Le projet “Cinna/Guariche, les visionnaires” s’inscrit dans une démarche au long court, entreprise par le groupe Roset aux côtés des ayants droits de Pierre Guariche -Editions Pierre Guariche-, représentés par Jean-Marc Villiers et la petite fille du créateur, Julie Benabdou Guariche. Amour du détail, attention particulière à la fabrication et désir de rendre hommage aux innovations intemporelles ont su rapprocher les deux entités…
On visite ?
Chaise longue Vallée blanche (1963)
Dès l’entrée, c’est effet wow! avec la vue sur la Vallée blanche, comme une piste de ski à dévaler, une pièce qu’il a jusqu’ici été très rare de voir puisque les exemplaires connus se compteraient sur les doigts d’une main. Passionné de montagne, Pierre Guariche aura l’occasion d’en façonner quelques versants, en signant la conception de la station de La Plagne, en collaboration avec l’architecte Michel Bezançon. C’est une œuvre globale qu’il prendra plus de 10 ans à construire à partir du début des années 60, de l’intérieur de l’hôtel et des habitations jusqu’à la galerie commerciale, le cinéma, la chapelle ou encore le dessin des télécabines !
La réédition de la Vallée blanche a donné du fil à retordre aux équipes puisque la conception a été revue pour offrir une résistance toute particulière à la chaise longue. En revanche, comme le souhaitait Pierre Guariche dans ses dessins originels, les pieds ne comportent pas de soudures et sont obtenus par pliage, et assemblés par un système de visserie. De la même manière, afin d’assurer une esthétique totalement lisse et sans couture, Cinna a dû piocher dans les deux seuls tissus aptes au défi au sein de son vaste catalogue. Un défi qui avait déjà contraint en son temps le designer à se mettre en quête d’un fabricant pour répondre à ce besoin de tissu spécifique.

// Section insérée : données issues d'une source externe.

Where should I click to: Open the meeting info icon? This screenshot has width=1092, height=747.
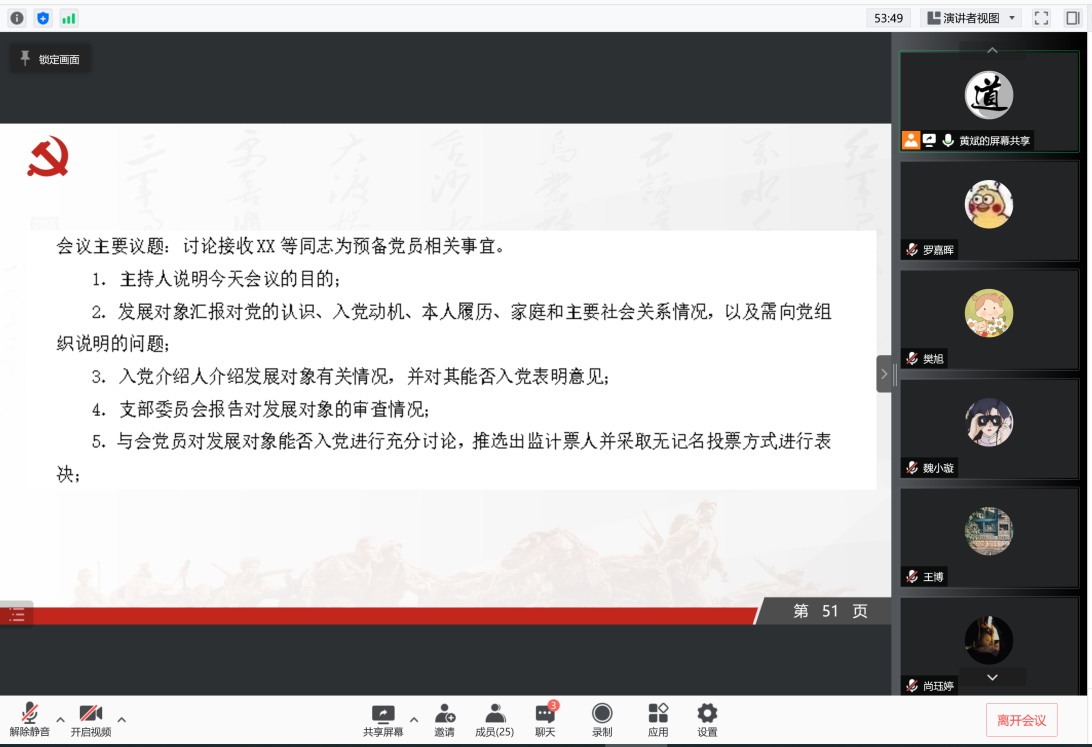17,18
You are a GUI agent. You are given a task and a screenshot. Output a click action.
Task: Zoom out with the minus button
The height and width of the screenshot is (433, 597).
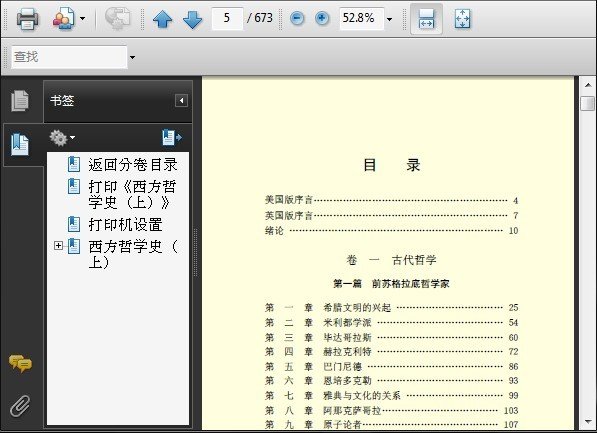297,18
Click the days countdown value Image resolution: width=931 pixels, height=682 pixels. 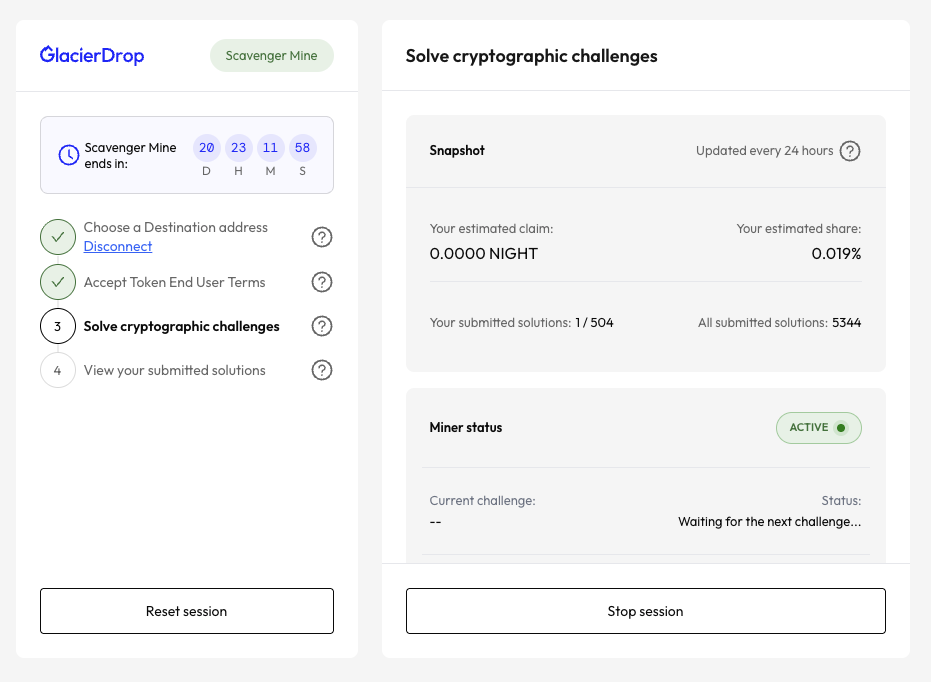[207, 148]
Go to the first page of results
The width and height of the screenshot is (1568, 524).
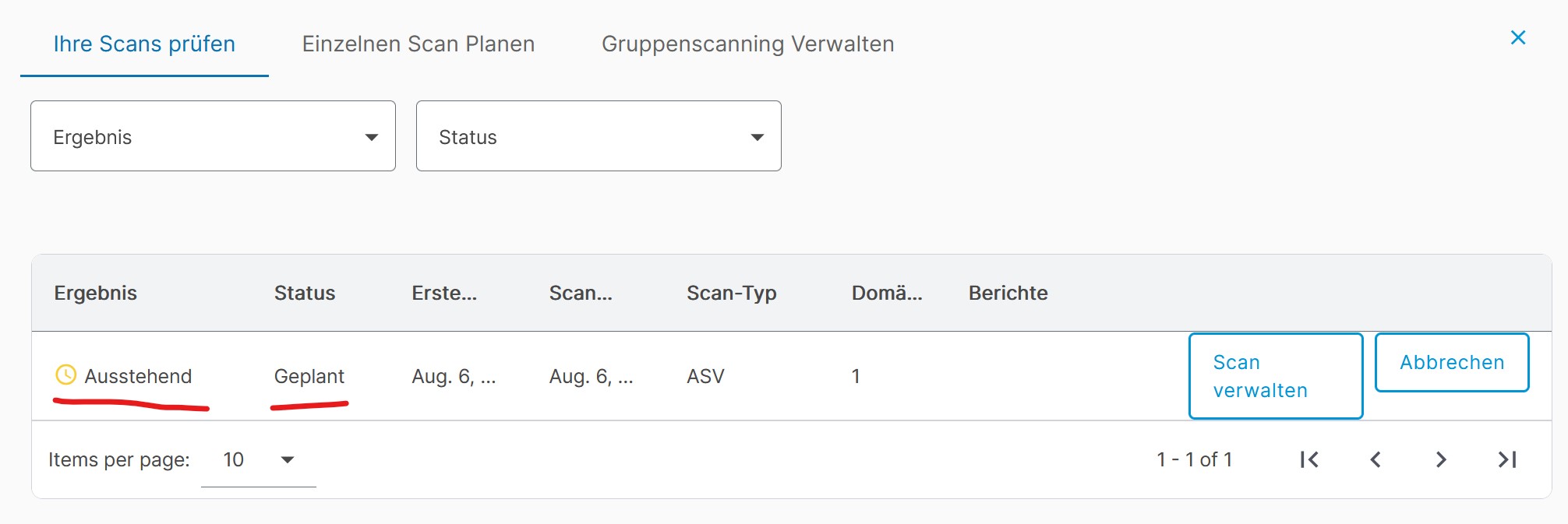click(1309, 459)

Ci-dessus le salon à l’étagère de sa maison-bureau (1973) rue Dombasle dans le XVe arrondissement. Tabouret Tulip d’Eero Saarinen (Knoll), lampe A14 d’Alain Richard (Disderot), lampe d’Etienne Fermigier (Disderot) dialoguent ici avec la Vallée Blanche.
Ci-dessus la structure originelle de la Vallée blanche, cédée aux collections du Centre Pompidou par Pierre Guariche
Fauteuil pivotant Jupiter (1966)
Si la plupart des pièces ont subit de nombreux ajustements pour coller pleinement aux souvenirs, à l’image et aux sensations qu’en avaient Jean-Marc Villiers et Julie Benabdou Guariche -sa petite fille, aujourd’hui architecte d’intérieur-, “le fauteuil Jupiter les a subjugué” nous confie Bruno Allard, directeur marketing de Cinna. Les améliorations des équipes techniques de la marque française ont retravaillé l’ensemble pour arriver à un fauteuil au niveau de confort très élevé, tant par l’assise que par l’enveloppe qu’il créée. Il est disponible en cuir soft touch et en tissu ! En 1966, le fauteuil Jupiter est présenté au sein du catalogue Meurop -pour lequel Pierre Guariche est directeur de la création-, comme le “fauteuil de luxe par excellence”.
Fauteuil GU10 (1953)
Faisons un saut dans le temps pour revenir dans les années 50, décennie durant laquelle Pierre Guariche ouvre sa propre agence, avec laquelle il conçoit meubles et objets pour la galerie M.A.I, ou pour des éditeurs comme Airborne, Pierre Disderot ou encore Steiner. Quelques années plus tard, il créé, avec Michel Mortier et Joseph-André Motte, l’Atelier de Recherche Plastique dit ARP (1954) ; eux aussi ont fait leurs armes auprès de Marcel Gascoin. En 1957, il fonde une nouvelle agence qui lui permet d’offrir une vision globale, de l’architecture d’intérieure à la création de mobilier. Ici le fauteuil GU10 avec ses élégants accoudoirs en multiplis moulé. Les fauteuils avaient pour particularité d’être démontables au niveau de ces mêmes accoudoirs et de pouvoir s’associer afin de former… un canapé ! Comme on peut le voir sur les photos suivantes (table Prefacto), Cinna propose une déclinaison formant ce canapé 2 places, mais en allégeant le dessin en supprimant les pieds centraux qui se formaient en cas d’assemblage de 2 fauteuils.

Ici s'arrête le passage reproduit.